Ma la Dingo non si era inventata davvero nulla, visto il post di due anni fa del sindaco Brugnaro e gli atti della commissione comunale del 20 gennaio 2020 nella quale il dirigente comunale Mario Scattolin aveva illustrato il progetto di fare il rifugio per i felini a lato del nuovo canile e vicino alla struttura del servizio veterinario dell'Ulss 3, «con un'ipotesi di spesa già messa a bilancio per un milione e 200mila euro.

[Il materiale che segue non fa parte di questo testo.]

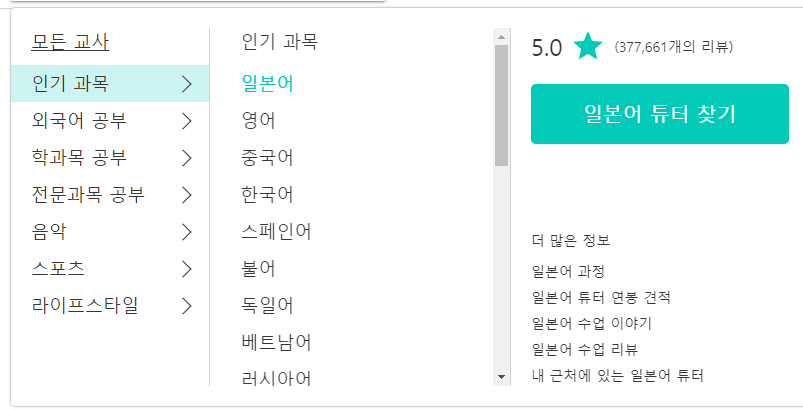Select 영어 from the subject list
The width and height of the screenshot is (803, 409).
pos(258,121)
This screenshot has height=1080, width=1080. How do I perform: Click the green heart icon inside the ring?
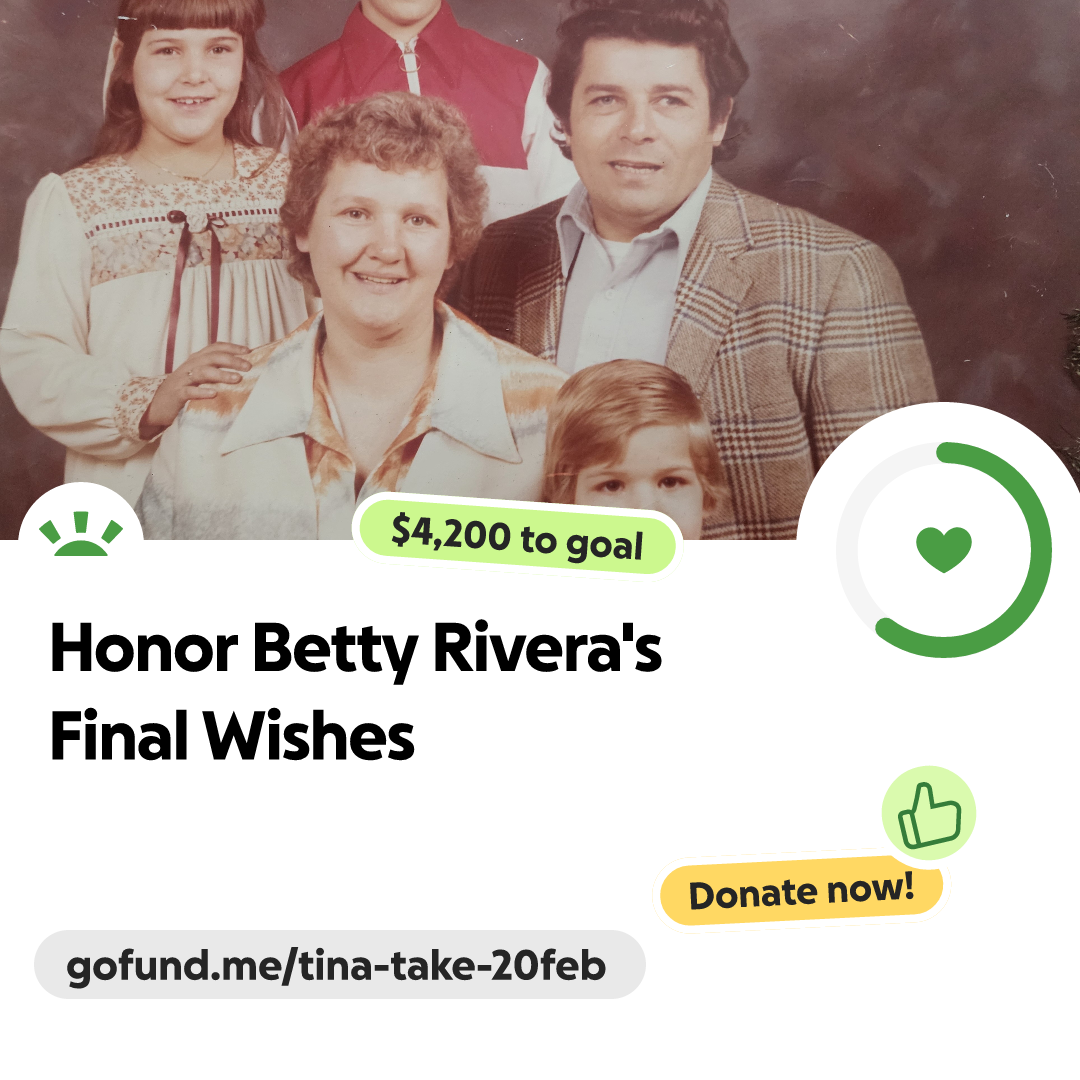(x=944, y=549)
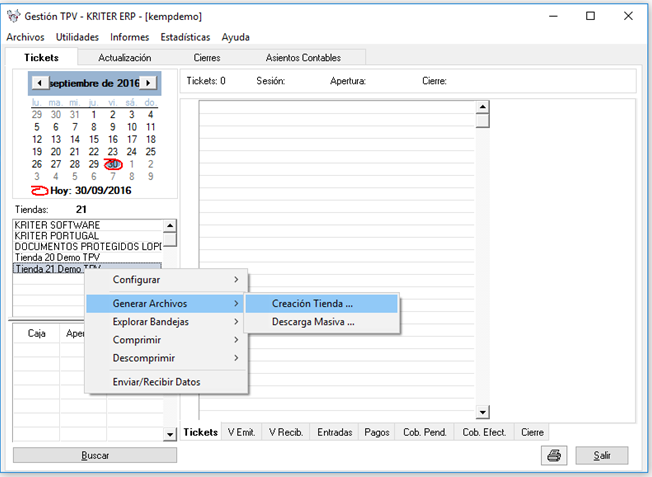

Dobbiamo solo incaricare un progettista». E sempre in quella commissione l'assessore De Martin, parlando di un censimento di duemila gatti randagi e 400 colonie nel territorio, aveva aggiunto che «questa amministrazione ha sempre realizzato le cose messe a bilancio».
Se per il canile è andata bene (anche se con notevoli ritardi rispetto alla tabella di marcia, visto che doveva essere pronto un anno prima), per il gattile tutto si è fermato. «L'intenzione resta, ma la pandemia ci ha costretti a rivedere le priorità - dicono ora da Ca' Farsetti -. Nel nostro piano di investimenti ci sono sempre 1.215.000 euro per il gattile, ma tutto slitterà di qualche anno. Il canile è andato avanti, ma quella era un'opera che non si poteva mettere da parte».

L'INTITOLAZIONE
I gatti, dunque, dovranno aspettare. Ma l'altra cosa che ha lasciato l'amaro in bocca alla Dingo e ai tanti volontari che si occupano dei gatti dalla terraferma alle isole, è stata l'intitolazione del canile a Silvana Tosi, l'assessora alla Sicurezza morta prematuramente nel novembre scorso. «Silvana amava gli animali, ma soprattutto i gatti - ricordano i volontari -. Per la realizzazione del primo gattile in terraferma ha lottato per anni al nostro fianco, perché quello di Malamocco è davvero troppo distante. Più che dedicarle il canile, il Comune avrebbe dovuto realizzare questo suo sogno».